**WHAT THE TASK REQUIRES:**
Output the exact lines that start at the one containing "760x473 pixels." and continue to the last line of the entries below; do not output pictures.

——

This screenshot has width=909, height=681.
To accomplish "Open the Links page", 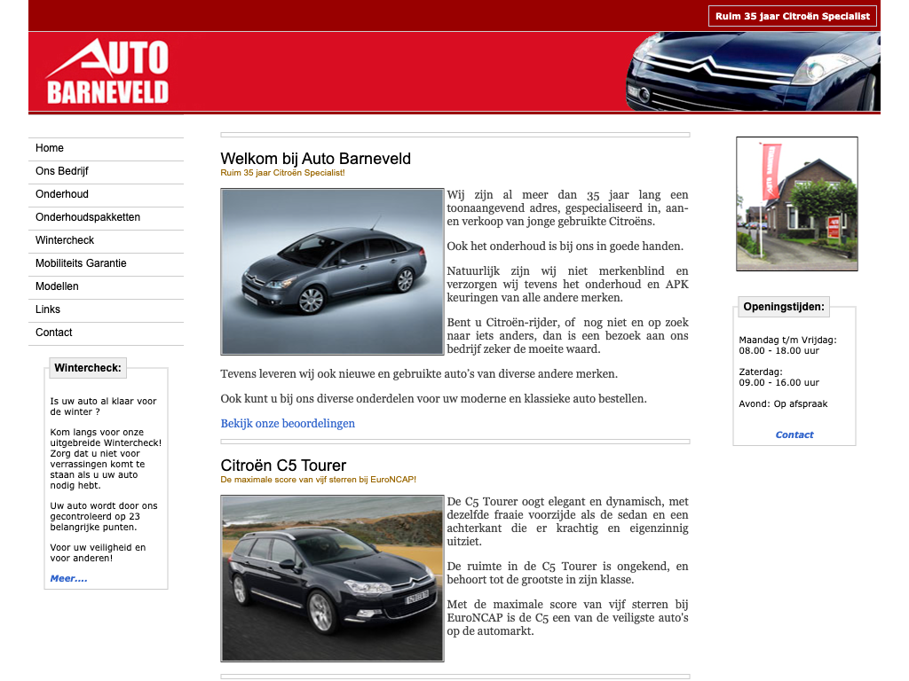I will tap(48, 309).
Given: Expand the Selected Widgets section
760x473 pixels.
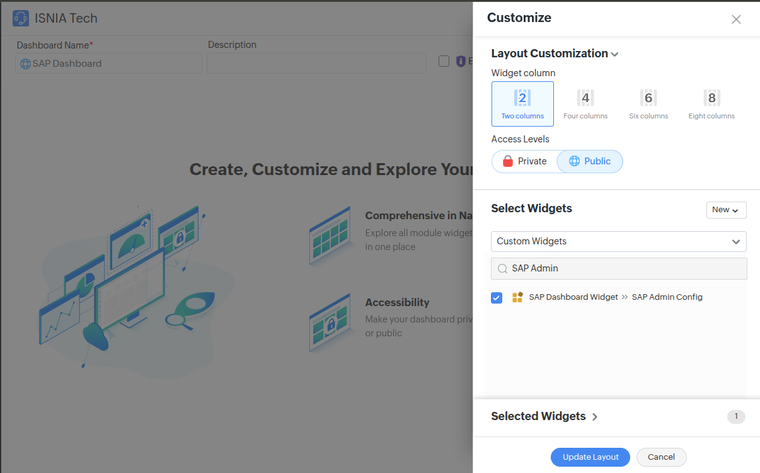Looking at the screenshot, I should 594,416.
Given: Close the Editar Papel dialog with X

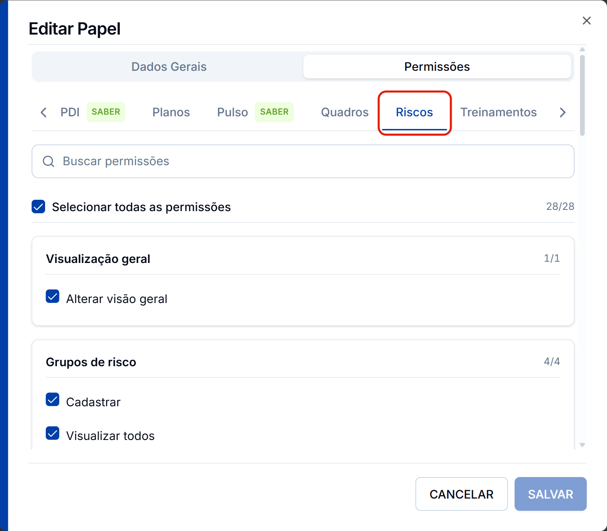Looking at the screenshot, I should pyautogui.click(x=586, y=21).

——

**SOLUTION FOR THIS TASK:**
760x473 pixels.
Looking at the screenshot, I should 594,416.
Given: Close the Editar Papel dialog with X

Looking at the screenshot, I should pyautogui.click(x=586, y=21).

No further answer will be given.